The Chesapeake is littered with dockside tiki bars everywhere you turn. Speed off on a fast trip for a crabcake lunch (its a Bay thing) and cold beverage? Or will the focus be long trips down the ICW at trawler speeds? Those are very, very different needs.
So I was curious about what most people do. How they push the boat or kick back and chill. What I'm seeing is not a bell-shaped curve of a normal distribution, but rather a bar-belled data set. A cluster of pretty low and slow, and another cluster of moving at speed. I will say that as I read responses I noted the boat owned in the signature blocks to the right, and it sure seems like either people bought the right boat for them, or their habits have grown to match the strong suit of the boat they own.
In this case, there is no "most people".
2) Everything in boat design is a tradeoff. To get one positive attribute you pretty much have to sacrifice another. Choose wisely.

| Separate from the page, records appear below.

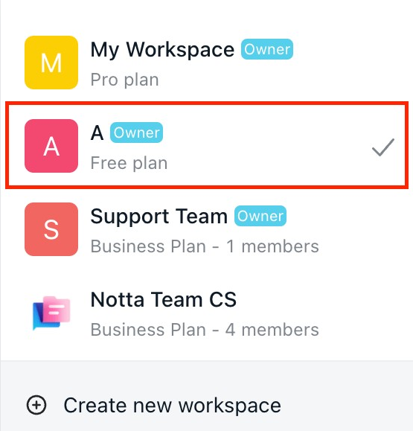Click the Free plan label
Screen dimensions: 413x431
(x=129, y=163)
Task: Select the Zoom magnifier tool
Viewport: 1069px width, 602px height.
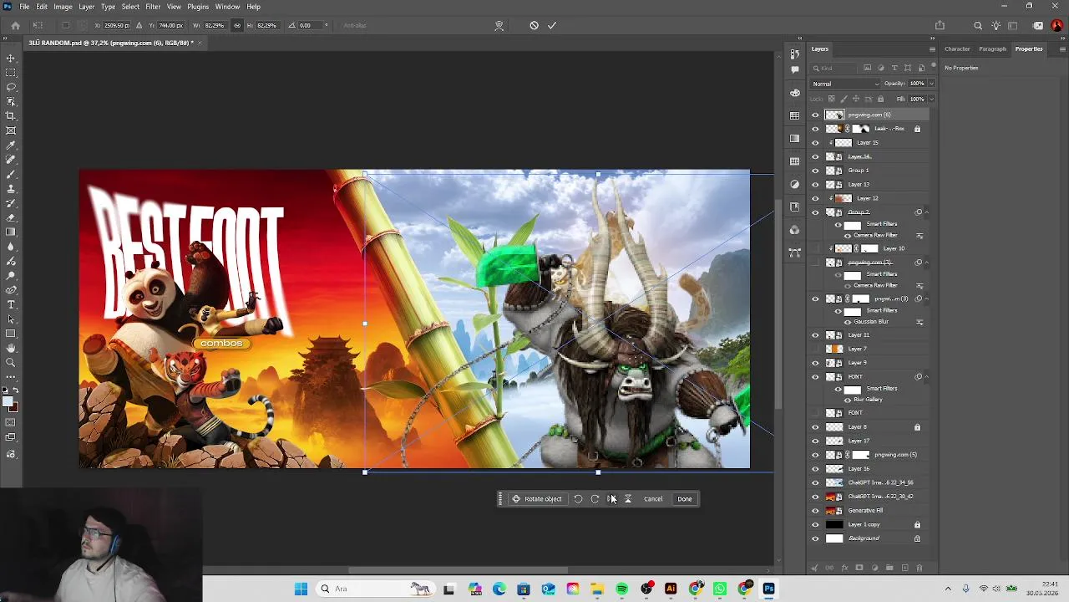Action: [11, 362]
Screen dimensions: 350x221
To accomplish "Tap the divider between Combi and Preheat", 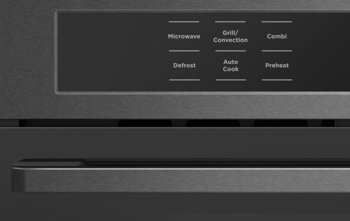I will click(x=277, y=51).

There are no perfect boats, only perfect boats for you and your personal mission. Low and slow takes you in one direction, and speed in another. Low fuel burn (operating expenses) takes you in one direction, and time / speed to destination in another. Fun taking in the scenery in one direction, the adrenaline rush of speed in another.

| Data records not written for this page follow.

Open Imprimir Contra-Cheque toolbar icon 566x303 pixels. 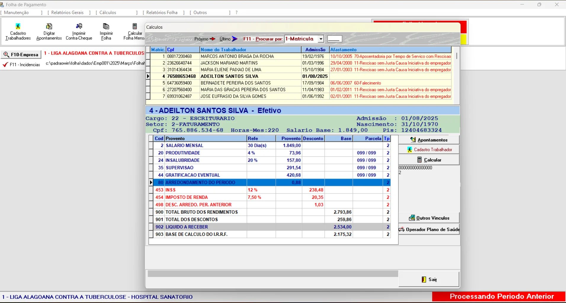click(79, 31)
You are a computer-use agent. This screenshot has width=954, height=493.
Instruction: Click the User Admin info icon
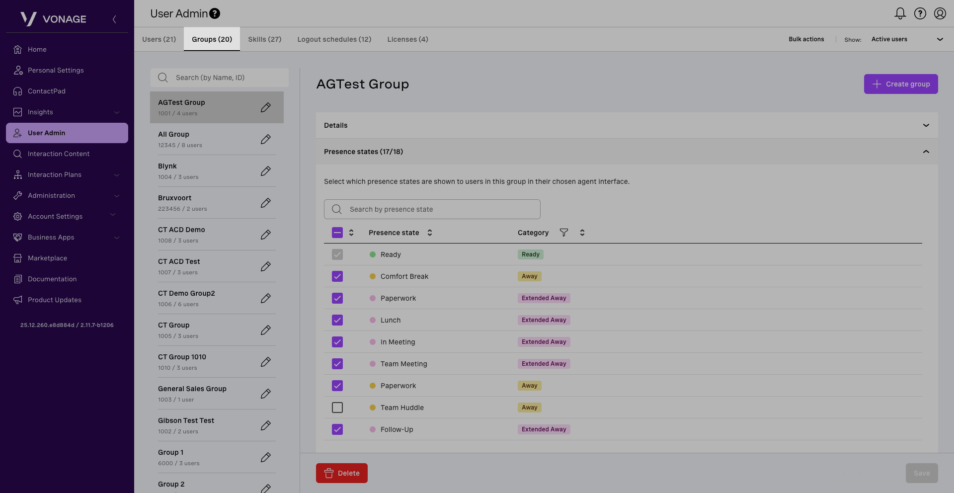pos(215,13)

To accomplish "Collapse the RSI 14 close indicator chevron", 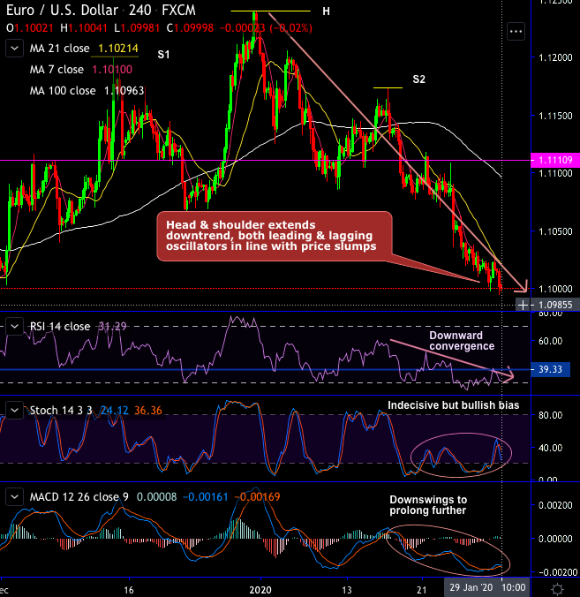I will coord(14,326).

The monkey is still on my back to choose. The mission to optimize for. The big questions are always hardest. And its harder yet for my wife.
3) I've spent evenings this week reading engine performance graphs on a variety of cruising boats. I can be slow but eventually I get it. Yes there are small differences, but one thing is more generally true than not: At speeds that are basically displacement speeds up to say 5 to 7.5 knots (maybe 9, depending on some things) the fuel burns per speeds are pretty much identical across a lot of boats built by a lot of builders, powered by a wide variety of engines.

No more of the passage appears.